■ **Record excerpts**:

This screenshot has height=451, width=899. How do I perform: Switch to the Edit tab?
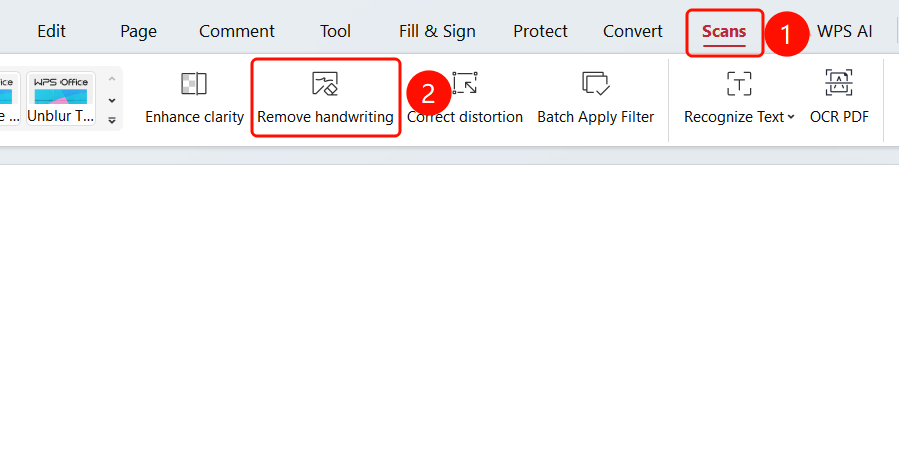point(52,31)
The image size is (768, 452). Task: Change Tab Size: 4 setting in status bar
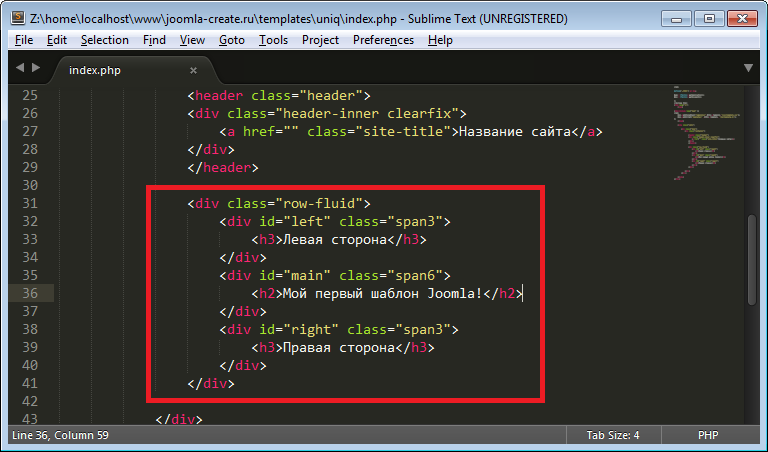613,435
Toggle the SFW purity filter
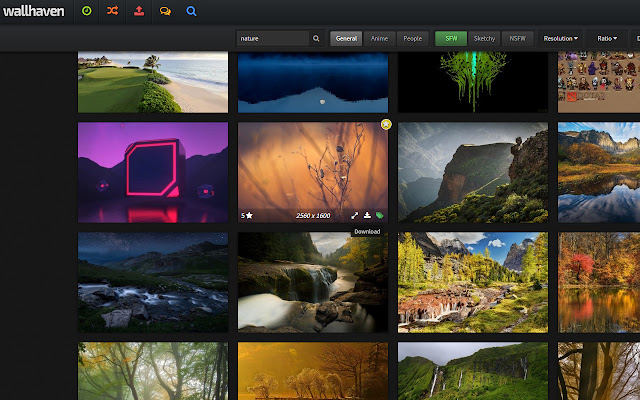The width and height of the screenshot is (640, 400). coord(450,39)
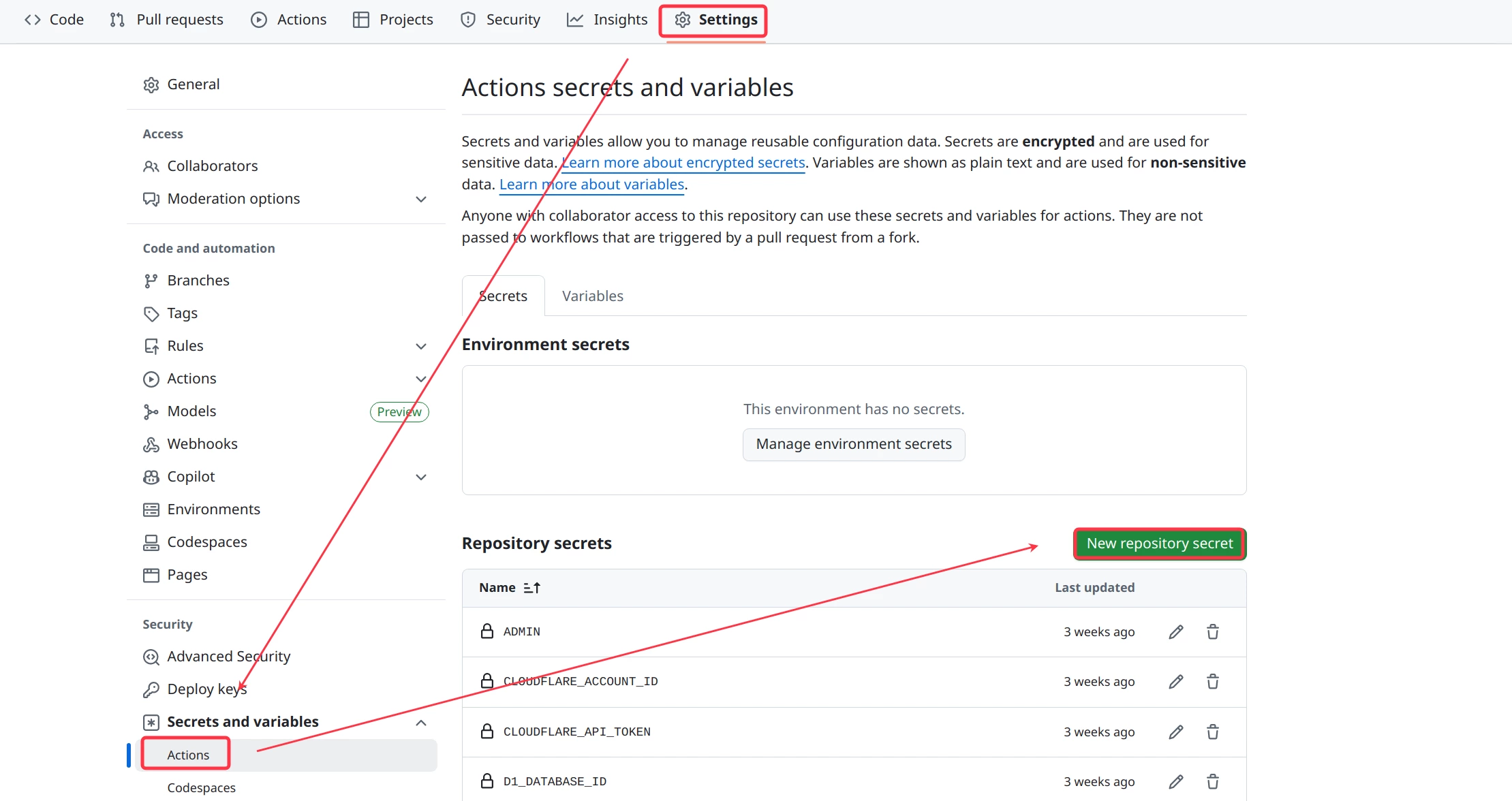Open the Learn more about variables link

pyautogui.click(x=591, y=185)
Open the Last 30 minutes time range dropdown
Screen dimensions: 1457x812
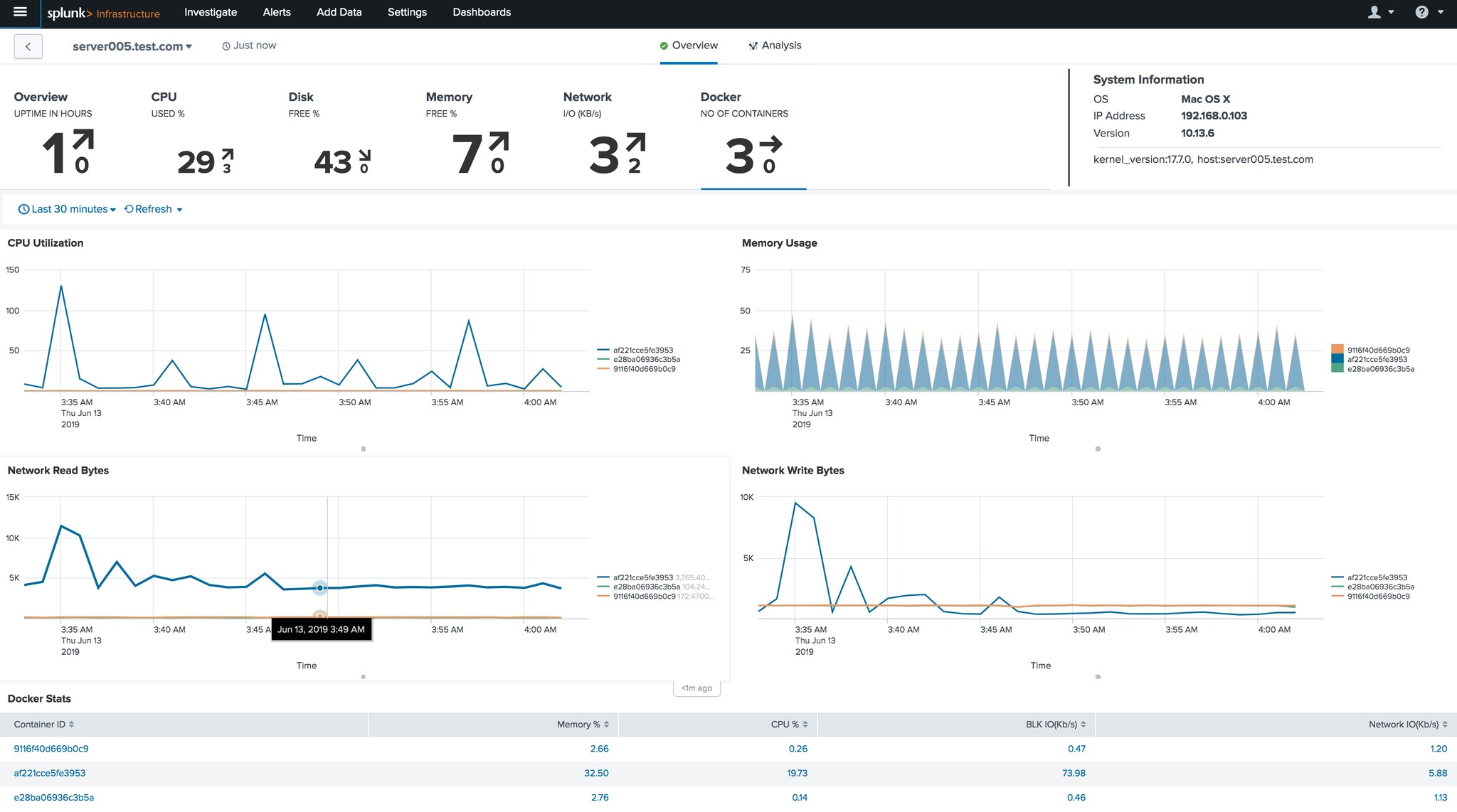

■ **The request**:
Reproduce every line of text in the records above word for word, leaving out the pictures.

■ **Solution below**:
This screenshot has height=451, width=899. How do I perform: Switch to the Edit tab?
point(52,31)
The image size is (768, 452). Task: Change Tab Size: 4 setting in status bar
613,435
Toggle the SFW purity filter
The width and height of the screenshot is (640, 400). coord(450,39)
Open the Learn more about variables link

pyautogui.click(x=591, y=185)
Open the Last 30 minutes time range dropdown
Screen dimensions: 1457x812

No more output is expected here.